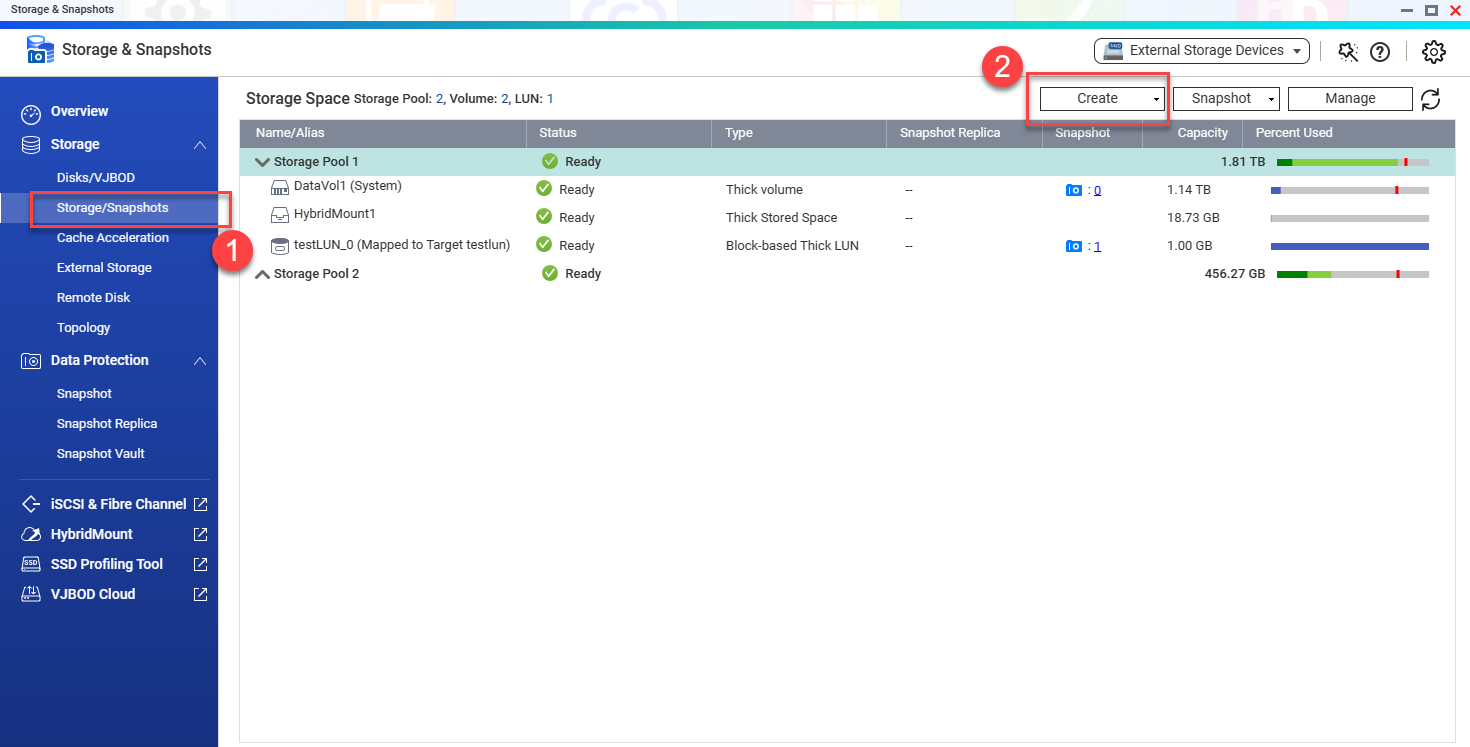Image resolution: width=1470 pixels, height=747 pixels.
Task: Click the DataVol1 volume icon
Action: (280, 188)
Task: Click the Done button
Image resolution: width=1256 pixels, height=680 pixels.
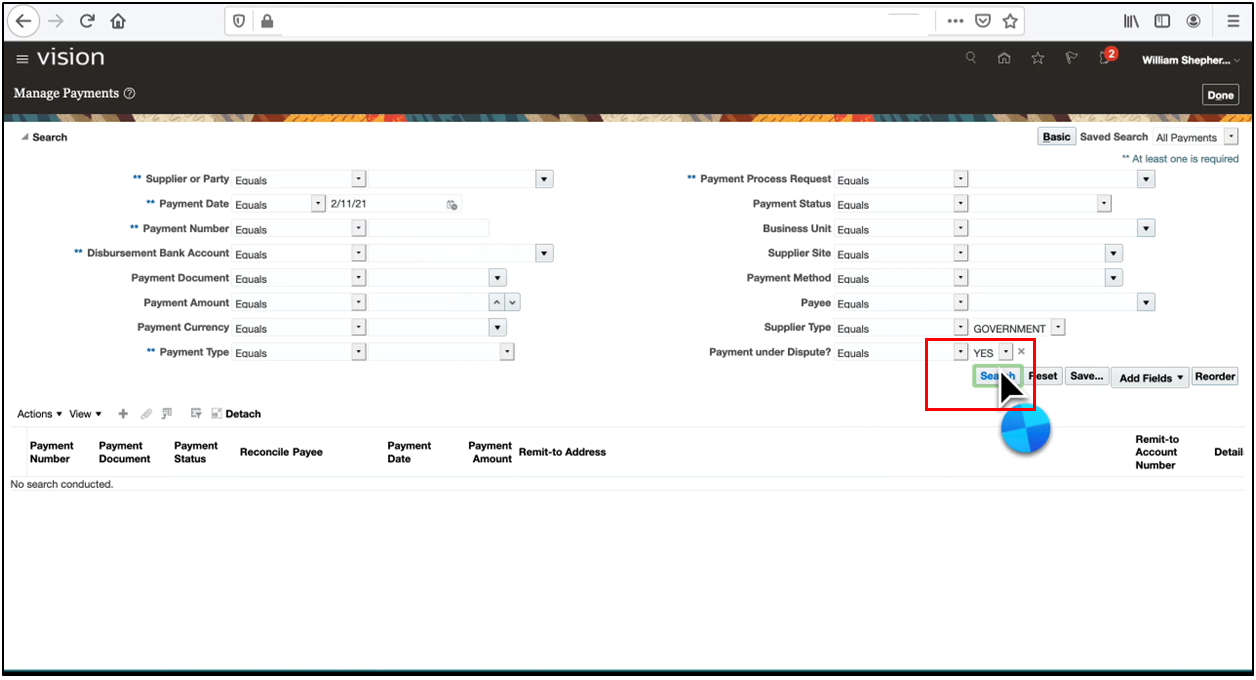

━━━━

Task details:
Your copy should consist solely of the lines from the line containing "Task: Click the Done button" through the last line of the records above, reproduced exactly, with the pictures left out.

Response to this exercise:
Task: Click the Done button
Image resolution: width=1256 pixels, height=680 pixels.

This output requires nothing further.